We’ve been reading “Megacorp Hacked – Millions of Passwords Stolen” for years – and savvy consumers have taken notice. Those folks have moved away from reusing a single username and password across multiple applications and have started using password managers to store unique passwords for each site and app they use, locked up with a single master password.

What does this mean for SMBs?

It means the bad guys know that our passwords are the route to our money. It means businesses should be keenly aware of the risks associated with employees storing their work credentials in password managers such as Dashlane, LastPass, etc.
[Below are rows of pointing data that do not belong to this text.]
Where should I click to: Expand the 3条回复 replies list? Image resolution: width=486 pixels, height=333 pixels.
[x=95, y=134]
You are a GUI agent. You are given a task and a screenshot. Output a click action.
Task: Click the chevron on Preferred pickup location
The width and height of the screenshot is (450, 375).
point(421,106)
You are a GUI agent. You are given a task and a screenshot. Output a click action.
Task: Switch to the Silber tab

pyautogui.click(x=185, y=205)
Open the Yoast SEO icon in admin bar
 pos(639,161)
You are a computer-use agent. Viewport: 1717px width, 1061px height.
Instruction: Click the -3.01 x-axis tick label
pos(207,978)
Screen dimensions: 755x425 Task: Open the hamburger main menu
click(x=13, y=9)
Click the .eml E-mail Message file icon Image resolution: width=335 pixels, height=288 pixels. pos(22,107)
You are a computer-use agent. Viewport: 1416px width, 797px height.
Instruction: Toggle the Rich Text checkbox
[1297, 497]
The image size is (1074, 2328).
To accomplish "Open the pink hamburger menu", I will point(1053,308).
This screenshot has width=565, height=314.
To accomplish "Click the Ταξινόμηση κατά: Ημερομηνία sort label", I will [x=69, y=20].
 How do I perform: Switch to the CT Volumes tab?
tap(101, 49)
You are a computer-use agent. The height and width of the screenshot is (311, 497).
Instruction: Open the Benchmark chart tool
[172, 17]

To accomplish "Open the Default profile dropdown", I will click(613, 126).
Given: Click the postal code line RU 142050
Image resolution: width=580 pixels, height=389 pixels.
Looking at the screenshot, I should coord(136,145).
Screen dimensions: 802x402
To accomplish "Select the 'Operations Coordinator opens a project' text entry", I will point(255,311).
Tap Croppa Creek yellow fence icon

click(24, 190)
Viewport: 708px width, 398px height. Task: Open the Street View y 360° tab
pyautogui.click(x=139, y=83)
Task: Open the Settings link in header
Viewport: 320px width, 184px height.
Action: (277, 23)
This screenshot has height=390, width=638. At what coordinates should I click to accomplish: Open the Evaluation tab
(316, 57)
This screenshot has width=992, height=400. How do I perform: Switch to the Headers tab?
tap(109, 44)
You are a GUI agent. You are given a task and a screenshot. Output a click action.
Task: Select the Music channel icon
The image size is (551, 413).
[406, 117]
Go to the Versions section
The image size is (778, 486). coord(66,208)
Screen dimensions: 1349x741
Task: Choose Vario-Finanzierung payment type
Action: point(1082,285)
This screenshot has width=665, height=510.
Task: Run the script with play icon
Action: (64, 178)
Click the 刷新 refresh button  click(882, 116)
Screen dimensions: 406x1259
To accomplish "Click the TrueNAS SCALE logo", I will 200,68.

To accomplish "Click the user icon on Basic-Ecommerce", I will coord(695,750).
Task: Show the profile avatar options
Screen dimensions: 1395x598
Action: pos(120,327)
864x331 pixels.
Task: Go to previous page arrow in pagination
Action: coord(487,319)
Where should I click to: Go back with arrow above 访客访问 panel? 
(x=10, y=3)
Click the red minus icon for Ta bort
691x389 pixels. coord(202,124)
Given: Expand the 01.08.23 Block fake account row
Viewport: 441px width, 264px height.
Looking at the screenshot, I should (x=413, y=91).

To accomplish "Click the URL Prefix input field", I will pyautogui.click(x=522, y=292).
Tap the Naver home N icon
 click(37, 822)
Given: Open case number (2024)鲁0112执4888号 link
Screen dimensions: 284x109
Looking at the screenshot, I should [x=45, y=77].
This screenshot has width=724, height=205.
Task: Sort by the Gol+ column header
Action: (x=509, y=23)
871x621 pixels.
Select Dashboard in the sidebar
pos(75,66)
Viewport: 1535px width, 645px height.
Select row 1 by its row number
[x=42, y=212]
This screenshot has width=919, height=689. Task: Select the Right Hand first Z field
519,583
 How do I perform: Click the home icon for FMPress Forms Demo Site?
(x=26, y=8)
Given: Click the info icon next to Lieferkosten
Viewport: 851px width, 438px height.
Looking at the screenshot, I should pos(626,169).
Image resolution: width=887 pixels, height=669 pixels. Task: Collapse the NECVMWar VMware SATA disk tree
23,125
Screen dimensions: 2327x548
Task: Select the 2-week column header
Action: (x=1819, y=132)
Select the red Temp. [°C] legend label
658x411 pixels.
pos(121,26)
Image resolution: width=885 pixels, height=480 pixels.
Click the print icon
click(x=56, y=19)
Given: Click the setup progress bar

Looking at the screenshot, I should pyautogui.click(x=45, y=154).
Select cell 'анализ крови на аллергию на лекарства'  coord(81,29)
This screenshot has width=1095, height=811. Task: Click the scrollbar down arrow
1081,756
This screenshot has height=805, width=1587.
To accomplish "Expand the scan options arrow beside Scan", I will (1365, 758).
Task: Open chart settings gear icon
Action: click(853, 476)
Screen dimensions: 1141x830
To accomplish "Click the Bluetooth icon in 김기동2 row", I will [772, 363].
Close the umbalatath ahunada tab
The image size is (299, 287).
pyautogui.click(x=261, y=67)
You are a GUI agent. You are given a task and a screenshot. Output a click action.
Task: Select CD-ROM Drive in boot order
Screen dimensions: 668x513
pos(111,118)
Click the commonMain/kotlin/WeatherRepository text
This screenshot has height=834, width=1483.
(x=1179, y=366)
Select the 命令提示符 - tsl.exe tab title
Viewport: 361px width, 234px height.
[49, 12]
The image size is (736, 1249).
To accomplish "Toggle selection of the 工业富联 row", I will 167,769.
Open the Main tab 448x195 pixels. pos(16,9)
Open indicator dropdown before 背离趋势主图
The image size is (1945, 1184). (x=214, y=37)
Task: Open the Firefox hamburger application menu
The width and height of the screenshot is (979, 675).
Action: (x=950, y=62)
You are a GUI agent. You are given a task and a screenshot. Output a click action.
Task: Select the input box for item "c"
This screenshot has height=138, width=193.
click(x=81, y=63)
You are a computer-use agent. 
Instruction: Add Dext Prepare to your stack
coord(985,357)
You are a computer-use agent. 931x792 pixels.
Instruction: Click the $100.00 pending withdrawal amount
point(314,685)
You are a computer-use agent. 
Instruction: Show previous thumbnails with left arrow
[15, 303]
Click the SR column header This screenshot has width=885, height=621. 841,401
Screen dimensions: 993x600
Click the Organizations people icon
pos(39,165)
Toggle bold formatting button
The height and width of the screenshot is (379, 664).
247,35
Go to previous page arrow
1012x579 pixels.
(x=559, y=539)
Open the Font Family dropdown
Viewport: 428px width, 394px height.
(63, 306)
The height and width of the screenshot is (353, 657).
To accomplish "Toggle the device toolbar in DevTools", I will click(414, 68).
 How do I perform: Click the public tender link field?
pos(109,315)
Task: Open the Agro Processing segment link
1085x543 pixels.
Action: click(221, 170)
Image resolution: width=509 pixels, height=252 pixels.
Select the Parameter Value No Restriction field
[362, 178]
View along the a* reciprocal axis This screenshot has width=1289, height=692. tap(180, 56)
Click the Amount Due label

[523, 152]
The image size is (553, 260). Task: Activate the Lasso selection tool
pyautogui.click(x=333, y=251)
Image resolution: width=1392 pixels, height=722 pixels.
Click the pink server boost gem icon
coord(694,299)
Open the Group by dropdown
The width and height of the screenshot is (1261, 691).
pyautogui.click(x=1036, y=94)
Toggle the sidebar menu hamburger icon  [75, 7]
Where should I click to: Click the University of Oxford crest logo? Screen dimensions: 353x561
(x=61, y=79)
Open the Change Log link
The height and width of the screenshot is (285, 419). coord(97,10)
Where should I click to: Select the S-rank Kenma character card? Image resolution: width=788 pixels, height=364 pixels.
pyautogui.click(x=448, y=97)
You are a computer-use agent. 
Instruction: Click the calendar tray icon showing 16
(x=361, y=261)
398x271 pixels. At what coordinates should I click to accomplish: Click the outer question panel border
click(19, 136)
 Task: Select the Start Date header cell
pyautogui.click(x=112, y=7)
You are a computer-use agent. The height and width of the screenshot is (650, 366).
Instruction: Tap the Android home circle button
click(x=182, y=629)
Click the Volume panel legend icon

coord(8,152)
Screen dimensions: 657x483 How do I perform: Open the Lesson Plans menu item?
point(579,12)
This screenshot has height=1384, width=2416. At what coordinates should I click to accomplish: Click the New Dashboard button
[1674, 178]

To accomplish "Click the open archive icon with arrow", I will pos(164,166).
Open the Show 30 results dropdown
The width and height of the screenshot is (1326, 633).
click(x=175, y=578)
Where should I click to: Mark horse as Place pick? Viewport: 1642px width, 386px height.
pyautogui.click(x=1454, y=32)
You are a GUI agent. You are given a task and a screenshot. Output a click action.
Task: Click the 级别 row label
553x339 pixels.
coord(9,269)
Once an employee’s master passwords get breached in these types of apps, criminals have the keys to unlock any business app, thereby providing a direct path to sensitive corporate data.

No PasswordsRather than relying on consumer solutions, companies can invest in a corporate-grade identity management solution such as Centrify that provides single sign-on (SSO) to all corporate apps as well as multi-factor authentication to ensure work data stays on lockdown. Employees will no longer need a password manager because they’ll have secure SSO access to everything they need for business. This means no more passwords to store or remember, all the benefits of multi-factor authentication, app access policy that’s context-aware, and reporting and management for business-level visibility.

In addition, solutions such as Centrify enable businesses to manage privileged access to (and within) apps. That way IT can provide access to only the specific apps and data a given employee needs in order to work effectively, limiting the attack surface and the risks that come from over-privileged access. And best of all, thanks to forward-thinking app vendors and enterprise identity solutions, app passwords can often be eliminated entirely. Instead of transmitting passwords that can be stolen, enterprise identity solutions such as Centrify use SAML and other standards to authenticate users with one-time secure tokens that can’t be re-used.

While cloud-based apps typically do a good job of encrypting data in motion, many don’t provide any further security or access policy above the simple step of using HTTPS when accessing the app. While that’s critical for minimizing snooping and unauthorized access, it can’t stop malicious actors from accessing data if they can steal the password to the app.

But we’ve seen enough breaches in the cloud (just ask Jennifer Lawrence) to understand that protecting your cloud apps requires more than just traffic encryption. Businesses, even smaller ones, require something much more industrial in strength.

If your employees are potentially storing work passwords in consumer password management apps, consider warning them of the risks and providing them with a better option. Better options are out there and are surprisingly affordable.

I look forward to the headline that reads, “Passwords are Dead. SAML, OATH, OAUTH, and MFA Adopted Everywhere.”